**TASK REQUIREMENTS**
Below is a listing. Write out exactly its lines between the one holding "661x509 pixels. At" and the one holding "Task: Sort files by 修改日期 column header", inclusive.

(INPUT MATERIAL)

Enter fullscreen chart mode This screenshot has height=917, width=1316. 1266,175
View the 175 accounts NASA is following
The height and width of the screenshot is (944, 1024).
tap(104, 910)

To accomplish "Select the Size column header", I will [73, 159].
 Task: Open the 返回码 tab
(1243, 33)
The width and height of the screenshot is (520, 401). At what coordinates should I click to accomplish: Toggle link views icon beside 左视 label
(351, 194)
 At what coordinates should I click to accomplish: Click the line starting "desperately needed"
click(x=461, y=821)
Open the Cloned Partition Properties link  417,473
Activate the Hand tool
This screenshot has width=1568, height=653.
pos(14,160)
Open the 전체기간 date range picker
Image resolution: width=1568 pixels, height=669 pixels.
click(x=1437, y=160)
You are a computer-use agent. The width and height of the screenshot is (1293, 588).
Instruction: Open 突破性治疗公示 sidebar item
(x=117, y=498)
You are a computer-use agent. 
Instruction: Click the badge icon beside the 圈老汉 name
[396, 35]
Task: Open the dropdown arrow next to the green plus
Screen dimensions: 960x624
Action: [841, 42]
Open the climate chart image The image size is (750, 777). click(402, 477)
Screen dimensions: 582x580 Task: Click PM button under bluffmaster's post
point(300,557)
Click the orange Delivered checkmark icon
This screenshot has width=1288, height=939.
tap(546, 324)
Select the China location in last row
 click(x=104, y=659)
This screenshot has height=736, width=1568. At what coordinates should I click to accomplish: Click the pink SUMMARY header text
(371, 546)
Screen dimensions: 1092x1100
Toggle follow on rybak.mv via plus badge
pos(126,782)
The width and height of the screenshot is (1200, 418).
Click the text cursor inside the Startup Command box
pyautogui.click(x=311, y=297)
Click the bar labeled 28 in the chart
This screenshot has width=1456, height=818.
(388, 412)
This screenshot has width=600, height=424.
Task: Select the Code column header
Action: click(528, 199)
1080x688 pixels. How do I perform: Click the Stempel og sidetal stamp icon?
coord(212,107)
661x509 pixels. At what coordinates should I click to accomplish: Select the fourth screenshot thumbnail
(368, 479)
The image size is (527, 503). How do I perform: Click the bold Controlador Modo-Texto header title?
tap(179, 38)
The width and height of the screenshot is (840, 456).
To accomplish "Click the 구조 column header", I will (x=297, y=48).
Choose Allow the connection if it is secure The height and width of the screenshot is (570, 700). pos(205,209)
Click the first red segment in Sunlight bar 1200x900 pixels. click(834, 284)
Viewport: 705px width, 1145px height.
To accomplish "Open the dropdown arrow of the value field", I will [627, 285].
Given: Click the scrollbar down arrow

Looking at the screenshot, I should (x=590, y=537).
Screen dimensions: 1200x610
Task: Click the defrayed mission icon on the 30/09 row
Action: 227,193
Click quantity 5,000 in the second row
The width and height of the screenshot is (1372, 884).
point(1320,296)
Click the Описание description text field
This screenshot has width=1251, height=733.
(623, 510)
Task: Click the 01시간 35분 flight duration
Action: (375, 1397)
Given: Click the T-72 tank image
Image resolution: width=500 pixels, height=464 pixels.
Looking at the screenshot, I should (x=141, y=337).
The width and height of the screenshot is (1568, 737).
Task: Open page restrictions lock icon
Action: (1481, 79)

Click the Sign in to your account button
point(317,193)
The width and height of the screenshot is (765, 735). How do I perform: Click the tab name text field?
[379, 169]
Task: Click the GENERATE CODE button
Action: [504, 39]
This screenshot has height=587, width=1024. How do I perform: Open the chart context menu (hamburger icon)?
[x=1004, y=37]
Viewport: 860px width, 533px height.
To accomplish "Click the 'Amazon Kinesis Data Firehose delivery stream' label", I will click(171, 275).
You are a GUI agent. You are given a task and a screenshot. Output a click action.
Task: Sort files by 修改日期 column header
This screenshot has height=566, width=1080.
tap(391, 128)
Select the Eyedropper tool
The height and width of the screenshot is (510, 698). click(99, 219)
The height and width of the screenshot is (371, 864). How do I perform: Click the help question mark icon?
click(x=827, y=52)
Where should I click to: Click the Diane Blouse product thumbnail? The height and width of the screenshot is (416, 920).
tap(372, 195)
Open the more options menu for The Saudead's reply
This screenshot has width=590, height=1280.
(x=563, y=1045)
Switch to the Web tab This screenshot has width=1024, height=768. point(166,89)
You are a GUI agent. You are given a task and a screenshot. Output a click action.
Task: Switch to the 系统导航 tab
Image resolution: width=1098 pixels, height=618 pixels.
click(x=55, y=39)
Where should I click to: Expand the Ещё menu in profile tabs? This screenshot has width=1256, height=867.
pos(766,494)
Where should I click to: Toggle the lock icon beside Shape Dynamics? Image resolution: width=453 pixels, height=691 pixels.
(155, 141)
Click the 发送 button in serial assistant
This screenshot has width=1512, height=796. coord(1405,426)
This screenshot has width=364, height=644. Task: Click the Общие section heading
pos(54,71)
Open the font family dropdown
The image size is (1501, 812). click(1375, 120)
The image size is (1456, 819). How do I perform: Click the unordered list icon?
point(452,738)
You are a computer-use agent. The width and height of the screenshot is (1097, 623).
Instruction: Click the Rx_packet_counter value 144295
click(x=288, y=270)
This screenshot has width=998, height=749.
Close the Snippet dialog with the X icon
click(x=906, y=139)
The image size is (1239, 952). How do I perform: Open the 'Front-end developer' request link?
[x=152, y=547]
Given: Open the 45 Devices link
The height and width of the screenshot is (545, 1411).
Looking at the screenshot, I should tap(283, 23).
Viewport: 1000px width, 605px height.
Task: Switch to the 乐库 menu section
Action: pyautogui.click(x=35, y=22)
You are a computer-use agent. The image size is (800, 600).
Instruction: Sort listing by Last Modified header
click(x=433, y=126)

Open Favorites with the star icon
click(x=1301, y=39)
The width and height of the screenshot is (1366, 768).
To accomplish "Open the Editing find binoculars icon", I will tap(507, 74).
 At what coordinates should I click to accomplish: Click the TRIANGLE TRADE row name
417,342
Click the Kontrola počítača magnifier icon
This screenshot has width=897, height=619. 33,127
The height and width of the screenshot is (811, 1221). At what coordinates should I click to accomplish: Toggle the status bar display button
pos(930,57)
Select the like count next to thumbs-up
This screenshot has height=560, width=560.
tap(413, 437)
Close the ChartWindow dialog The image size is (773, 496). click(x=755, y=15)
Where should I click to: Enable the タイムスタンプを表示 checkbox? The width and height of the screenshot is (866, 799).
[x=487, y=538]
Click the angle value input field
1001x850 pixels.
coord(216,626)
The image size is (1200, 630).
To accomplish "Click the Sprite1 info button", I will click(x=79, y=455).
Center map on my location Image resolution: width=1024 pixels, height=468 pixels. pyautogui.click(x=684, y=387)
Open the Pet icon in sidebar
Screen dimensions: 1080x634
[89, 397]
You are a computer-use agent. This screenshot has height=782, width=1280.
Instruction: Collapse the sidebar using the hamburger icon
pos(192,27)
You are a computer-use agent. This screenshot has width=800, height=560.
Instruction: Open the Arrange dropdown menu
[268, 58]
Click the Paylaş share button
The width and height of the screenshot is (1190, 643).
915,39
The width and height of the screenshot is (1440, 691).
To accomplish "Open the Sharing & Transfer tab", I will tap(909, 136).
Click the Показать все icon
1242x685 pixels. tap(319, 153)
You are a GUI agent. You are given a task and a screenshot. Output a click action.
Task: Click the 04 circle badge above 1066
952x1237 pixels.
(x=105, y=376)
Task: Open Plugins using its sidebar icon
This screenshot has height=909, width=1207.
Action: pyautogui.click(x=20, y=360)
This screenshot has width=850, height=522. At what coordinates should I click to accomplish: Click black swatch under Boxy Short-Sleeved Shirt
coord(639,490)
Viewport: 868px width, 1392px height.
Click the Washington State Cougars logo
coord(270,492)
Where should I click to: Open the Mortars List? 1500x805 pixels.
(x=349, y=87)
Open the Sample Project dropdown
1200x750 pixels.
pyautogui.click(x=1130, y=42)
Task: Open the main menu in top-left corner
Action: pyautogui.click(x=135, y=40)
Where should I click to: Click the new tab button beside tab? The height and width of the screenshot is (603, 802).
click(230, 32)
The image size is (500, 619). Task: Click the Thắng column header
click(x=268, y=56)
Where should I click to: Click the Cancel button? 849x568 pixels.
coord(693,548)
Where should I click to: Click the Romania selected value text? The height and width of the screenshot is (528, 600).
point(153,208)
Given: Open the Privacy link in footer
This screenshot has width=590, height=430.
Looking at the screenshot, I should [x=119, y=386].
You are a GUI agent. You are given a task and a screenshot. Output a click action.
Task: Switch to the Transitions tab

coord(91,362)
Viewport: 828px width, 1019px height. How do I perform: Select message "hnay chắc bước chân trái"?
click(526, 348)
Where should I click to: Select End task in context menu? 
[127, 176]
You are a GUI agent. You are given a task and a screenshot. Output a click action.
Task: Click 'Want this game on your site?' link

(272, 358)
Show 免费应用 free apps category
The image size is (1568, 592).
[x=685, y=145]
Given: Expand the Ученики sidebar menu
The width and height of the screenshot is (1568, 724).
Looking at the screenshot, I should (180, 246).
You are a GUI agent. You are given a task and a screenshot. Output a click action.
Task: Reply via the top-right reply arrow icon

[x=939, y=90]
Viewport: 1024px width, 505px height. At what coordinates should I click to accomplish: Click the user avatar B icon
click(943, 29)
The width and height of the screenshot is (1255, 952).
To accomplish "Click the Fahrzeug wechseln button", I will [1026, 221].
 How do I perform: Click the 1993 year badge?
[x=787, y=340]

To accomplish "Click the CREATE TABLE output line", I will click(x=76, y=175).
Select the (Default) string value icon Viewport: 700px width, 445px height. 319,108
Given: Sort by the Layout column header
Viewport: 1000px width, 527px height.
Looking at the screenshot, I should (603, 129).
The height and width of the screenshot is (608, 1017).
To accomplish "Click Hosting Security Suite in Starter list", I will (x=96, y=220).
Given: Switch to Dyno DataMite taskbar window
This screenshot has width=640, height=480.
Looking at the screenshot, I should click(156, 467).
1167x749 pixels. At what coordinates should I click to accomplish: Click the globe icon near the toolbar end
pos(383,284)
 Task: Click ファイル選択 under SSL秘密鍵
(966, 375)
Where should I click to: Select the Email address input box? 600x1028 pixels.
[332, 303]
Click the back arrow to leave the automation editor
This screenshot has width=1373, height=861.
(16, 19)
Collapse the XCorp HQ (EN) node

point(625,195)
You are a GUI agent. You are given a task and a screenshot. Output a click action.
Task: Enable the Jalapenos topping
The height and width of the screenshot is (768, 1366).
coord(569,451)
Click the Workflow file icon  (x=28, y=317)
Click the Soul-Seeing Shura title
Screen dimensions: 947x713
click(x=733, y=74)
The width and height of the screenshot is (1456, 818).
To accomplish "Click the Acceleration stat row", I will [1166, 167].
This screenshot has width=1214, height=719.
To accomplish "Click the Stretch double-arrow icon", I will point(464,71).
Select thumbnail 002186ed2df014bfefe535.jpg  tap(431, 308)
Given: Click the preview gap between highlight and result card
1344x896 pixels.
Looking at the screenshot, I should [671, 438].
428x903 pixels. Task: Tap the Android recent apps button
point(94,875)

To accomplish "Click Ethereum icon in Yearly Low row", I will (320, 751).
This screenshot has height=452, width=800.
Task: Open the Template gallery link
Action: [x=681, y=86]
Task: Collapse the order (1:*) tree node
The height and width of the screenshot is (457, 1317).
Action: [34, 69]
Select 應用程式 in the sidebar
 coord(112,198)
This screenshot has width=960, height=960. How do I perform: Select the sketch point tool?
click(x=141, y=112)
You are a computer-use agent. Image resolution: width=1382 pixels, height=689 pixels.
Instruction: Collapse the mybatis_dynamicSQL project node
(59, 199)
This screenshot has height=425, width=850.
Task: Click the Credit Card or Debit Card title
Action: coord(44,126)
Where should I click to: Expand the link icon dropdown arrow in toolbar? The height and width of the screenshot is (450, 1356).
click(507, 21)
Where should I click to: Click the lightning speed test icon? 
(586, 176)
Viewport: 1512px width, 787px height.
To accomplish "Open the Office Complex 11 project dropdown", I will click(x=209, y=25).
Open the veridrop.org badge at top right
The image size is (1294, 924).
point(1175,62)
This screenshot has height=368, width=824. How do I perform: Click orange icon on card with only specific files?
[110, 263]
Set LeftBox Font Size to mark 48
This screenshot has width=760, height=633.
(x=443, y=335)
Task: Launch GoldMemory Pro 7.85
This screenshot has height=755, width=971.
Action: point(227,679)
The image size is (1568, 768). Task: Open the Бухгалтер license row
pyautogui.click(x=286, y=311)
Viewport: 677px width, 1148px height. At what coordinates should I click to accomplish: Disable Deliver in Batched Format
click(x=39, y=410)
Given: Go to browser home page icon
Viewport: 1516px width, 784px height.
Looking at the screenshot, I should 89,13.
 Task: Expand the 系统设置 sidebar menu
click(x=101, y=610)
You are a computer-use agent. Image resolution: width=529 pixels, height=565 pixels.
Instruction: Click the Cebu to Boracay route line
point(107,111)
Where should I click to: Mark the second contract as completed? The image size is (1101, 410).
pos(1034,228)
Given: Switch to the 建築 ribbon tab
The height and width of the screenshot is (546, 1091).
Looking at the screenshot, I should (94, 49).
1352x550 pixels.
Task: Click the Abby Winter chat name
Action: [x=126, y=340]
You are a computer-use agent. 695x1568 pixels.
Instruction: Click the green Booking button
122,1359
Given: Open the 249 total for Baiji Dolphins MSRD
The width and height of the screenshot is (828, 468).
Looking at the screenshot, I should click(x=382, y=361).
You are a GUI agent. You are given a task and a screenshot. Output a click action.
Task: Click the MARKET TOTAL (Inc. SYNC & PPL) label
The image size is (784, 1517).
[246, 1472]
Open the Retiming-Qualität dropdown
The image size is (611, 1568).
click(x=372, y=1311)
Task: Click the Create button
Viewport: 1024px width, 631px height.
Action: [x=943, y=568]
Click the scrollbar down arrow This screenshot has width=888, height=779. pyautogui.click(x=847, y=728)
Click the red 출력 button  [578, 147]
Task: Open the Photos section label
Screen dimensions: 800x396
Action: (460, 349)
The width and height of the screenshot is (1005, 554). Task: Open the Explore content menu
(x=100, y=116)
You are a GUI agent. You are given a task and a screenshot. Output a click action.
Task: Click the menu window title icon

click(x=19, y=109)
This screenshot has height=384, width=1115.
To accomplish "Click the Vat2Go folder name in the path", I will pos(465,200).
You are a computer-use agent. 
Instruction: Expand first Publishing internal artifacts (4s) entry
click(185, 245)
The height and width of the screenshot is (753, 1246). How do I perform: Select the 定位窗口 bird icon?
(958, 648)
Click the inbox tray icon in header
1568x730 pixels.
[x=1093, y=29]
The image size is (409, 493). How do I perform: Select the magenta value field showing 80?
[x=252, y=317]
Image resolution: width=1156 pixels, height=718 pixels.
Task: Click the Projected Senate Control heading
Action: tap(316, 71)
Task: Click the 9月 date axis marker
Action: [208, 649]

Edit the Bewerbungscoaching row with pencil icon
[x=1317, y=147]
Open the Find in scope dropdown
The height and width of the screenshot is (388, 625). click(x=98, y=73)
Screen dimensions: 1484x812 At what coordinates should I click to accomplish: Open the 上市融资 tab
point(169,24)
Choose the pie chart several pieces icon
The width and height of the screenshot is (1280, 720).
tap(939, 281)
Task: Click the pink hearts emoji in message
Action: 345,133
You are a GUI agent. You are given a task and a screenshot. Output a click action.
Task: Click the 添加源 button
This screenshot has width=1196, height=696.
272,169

(End INPUT MATERIAL)

**RESULT OF THIS EXERCISE**
661x509 pixels. At what coordinates should I click to accomplish: Select the fourth screenshot thumbnail
(368, 479)
The image size is (527, 503). How do I perform: Click the bold Controlador Modo-Texto header title?
tap(179, 38)
The width and height of the screenshot is (840, 456).
To accomplish "Click the 구조 column header", I will (x=297, y=48).
Choose Allow the connection if it is secure The height and width of the screenshot is (570, 700). pos(205,209)
Click the first red segment in Sunlight bar 1200x900 pixels. click(834, 284)
Viewport: 705px width, 1145px height.
To accomplish "Open the dropdown arrow of the value field", I will [627, 285].
Given: Click the scrollbar down arrow

Looking at the screenshot, I should (x=590, y=537).
Screen dimensions: 1200x610
Task: Click the defrayed mission icon on the 30/09 row
Action: 227,193
Click quantity 5,000 in the second row
The width and height of the screenshot is (1372, 884).
point(1320,296)
Click the Описание description text field
This screenshot has width=1251, height=733.
(623, 510)
Task: Click the 01시간 35분 flight duration
Action: (375, 1397)
Given: Click the T-72 tank image
Image resolution: width=500 pixels, height=464 pixels.
Looking at the screenshot, I should (x=141, y=337).
The width and height of the screenshot is (1568, 737).
Task: Open page restrictions lock icon
Action: (1481, 79)

Click the Sign in to your account button
point(317,193)
The width and height of the screenshot is (765, 735). How do I perform: Click the tab name text field?
[379, 169]
Task: Click the GENERATE CODE button
Action: [504, 39]
This screenshot has height=587, width=1024. How do I perform: Open the chart context menu (hamburger icon)?
[x=1004, y=37]
Viewport: 860px width, 533px height.
To accomplish "Click the 'Amazon Kinesis Data Firehose delivery stream' label", I will click(171, 275).
You are a GUI agent. You are given a task and a screenshot. Output a click action.
Task: Sort files by 修改日期 column header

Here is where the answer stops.